Eu o abracei com força. Ele esteve comigo o tempo todo... Na verdade, a minha vida inteira. Era ele que fazia meu bolo preferido para me surpreender algumas manhãs. Foi ele que esteve comigo quando a coisa ficava ruim na escola. Tantas vezes ele ocultou coisas que eu fazia errado da minha mãe, para ela não me deixar de castigo. E o principal: ele me deu todo o amor que um pai verdadeiro poderia e deveria dar a um filho. E eu nunca soube ser grata. Mas naquele momento, eu sabia. Meu pai verdadeiro, em poucos dias, me ensinou tudo que um pai não deve ser. Eu esperei 20 anos pela pessoa mais horrível e desonesta que conheci em toda a minha vida. E esperava nunca mais encontrá-lo, até o fim dos meus dias.
- Obrigada, pai. – meu ouvi dizendo.
Ele afastou meu rosto e me encarou.
- Sim, Otto. Você é e sempre foi meu verdadeiro pai. Mas eu só me dei conta tarde demais. Perdoa-me... Por favor.
- Eu perdoo... Porque pais sempre perdoam os filhos.
- Eu nunca mais quero ver Simon Dawson em toda a minha vida. E passarei longe de Paraíso até o fim dos meus dias.
- Podemos denunciar se você quiser.
- Eu não quero... Para mim passou. Eu vou recuperar cada centavo. Eu garanto. Com meu trabalho.
- Eu estou orgulhoso de você. E sei que sua mãe, onde quer que esteja, também está.
- Eu espero que sim. Queria que ela tivesse orgulho de mim... Pelo menos uma vez.

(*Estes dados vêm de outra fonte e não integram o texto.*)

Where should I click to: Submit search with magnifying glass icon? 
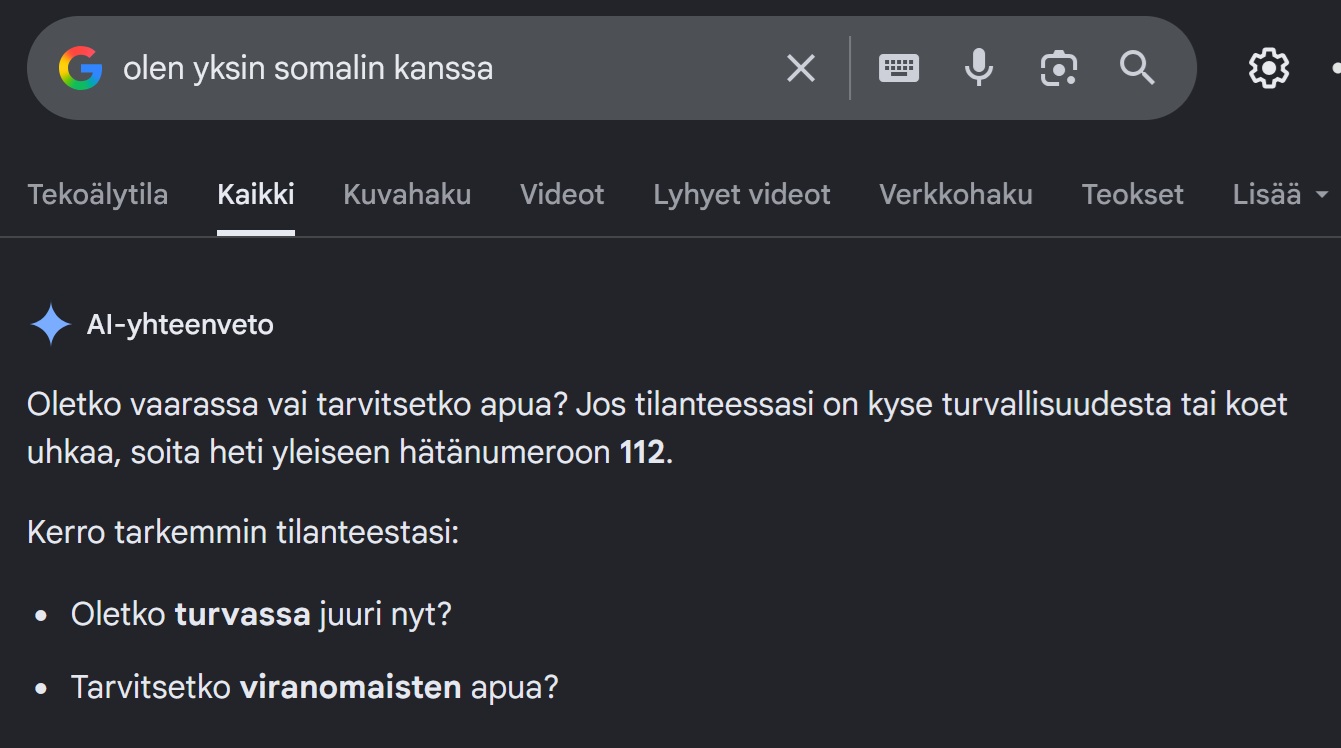tap(1138, 68)
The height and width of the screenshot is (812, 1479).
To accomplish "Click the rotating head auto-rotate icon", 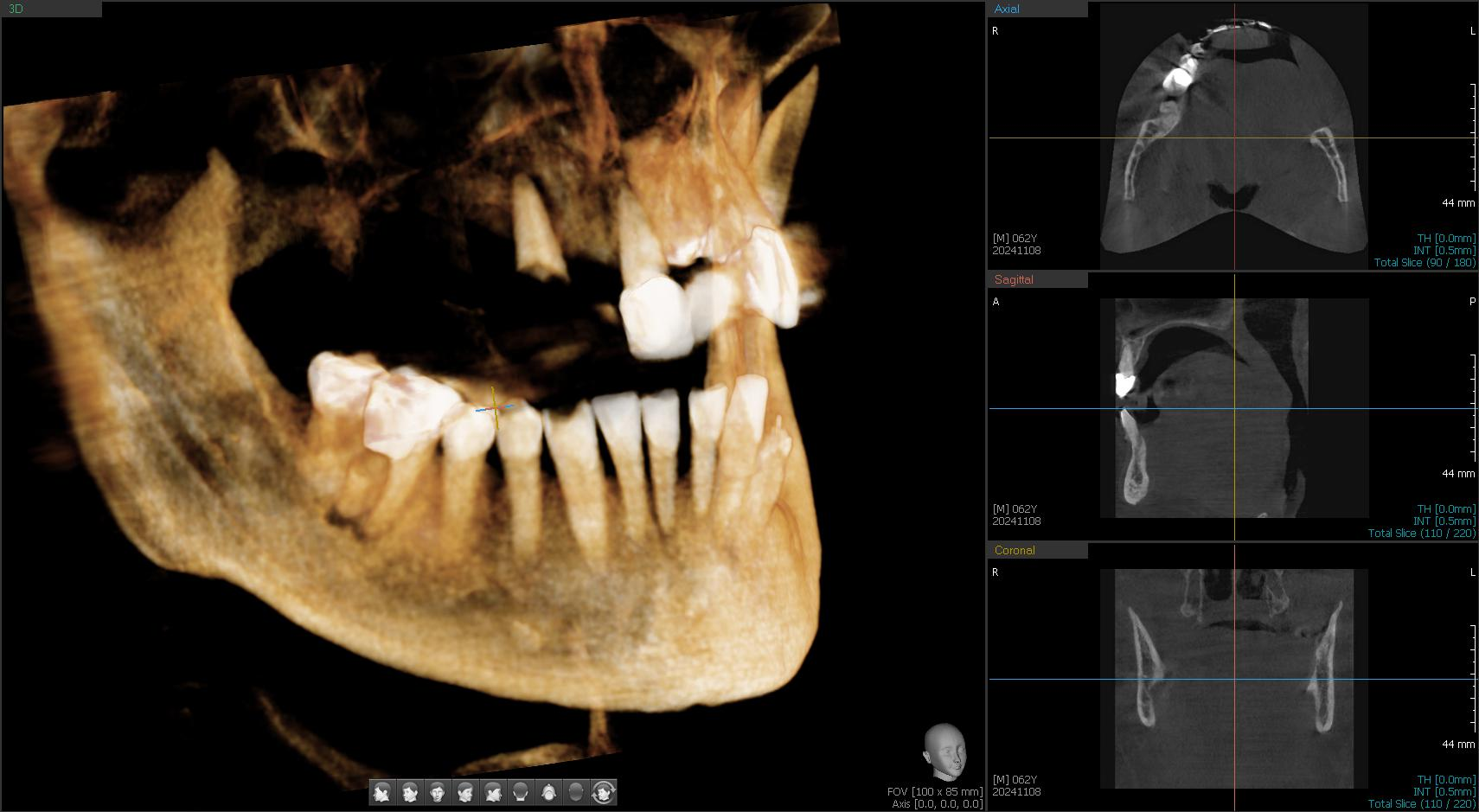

- E Nicolas? Você desistiu dele?
- Não, Otto. Ele desistiu de mim. O senhor perfeito e a rainha do drama não são mais um casal. E nunca mais serão.

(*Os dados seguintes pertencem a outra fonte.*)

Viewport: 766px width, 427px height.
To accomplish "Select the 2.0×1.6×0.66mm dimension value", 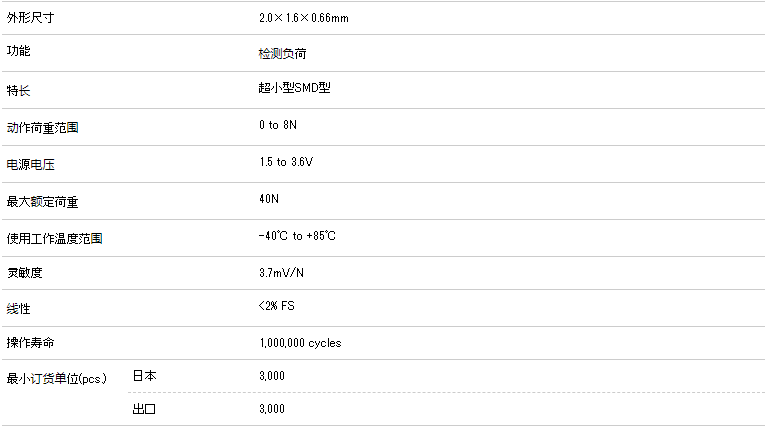I will click(303, 18).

Ele me deu um beijo no rosto:
- Eu lamento... Eu gostava dele. E tenho certeza que ele gostava de você. Mas no fim, acho que as coisas sempre são como tinham que ser.
- Também acho.
- Mas você não pode se lamentar pela morte de sua mãe e o término com Nicolas pelo resto da vida. Você é jovem, bonita, inteligente e tem só 20 anos.

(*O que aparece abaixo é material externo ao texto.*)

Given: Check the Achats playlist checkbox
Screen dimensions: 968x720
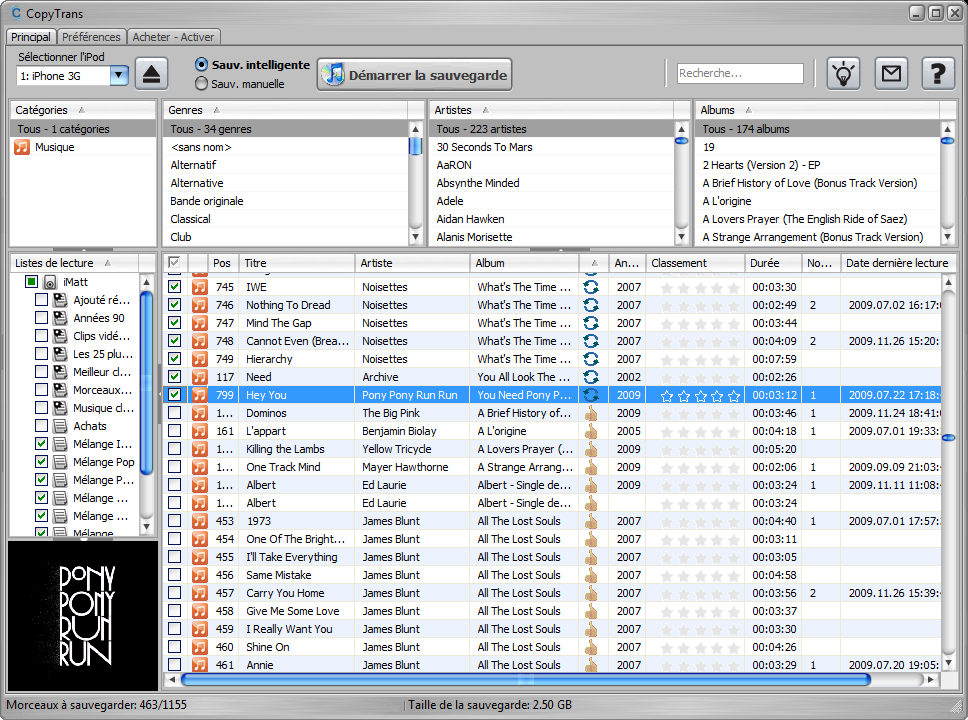Looking at the screenshot, I should pyautogui.click(x=41, y=426).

- E tirei o décimo lugar na colocação geral da faculdade. – eu ri. – Ela não deixaria você esquecer isso.
- Verdade... – ele disse coçando a cabeça confuso, rindo. – A dor vai passar. Quero ver você rindo e feliz novamente. Você sempre foi a pessoa mais alegre que eu conheci.
- Espero que um dia a dor passe. Mas nada, nunca mais, voltará a ser como era antes. Não sem ela... E sem ele.
Ante de ir, ele disse:
- Deixei a geladeira abastecida. Tem frutas, legumes, ovos e laticínios. Tem comida no armário. Comprei só o básico, mas tudo que você gosta.
- Eu só não chamo você de perfeito porque não existe pessoa perfeita. – eu sorri. – Então eu digo... Obrigada... Por tudo. Obrigada por estar ao meu lado o tempo todo, nos momentos bons e ruins.
- Não quero agradecimentos. Sempre me senti responsável por você e serei até o fim dos meus dias. Você é a herança que ela me deixou.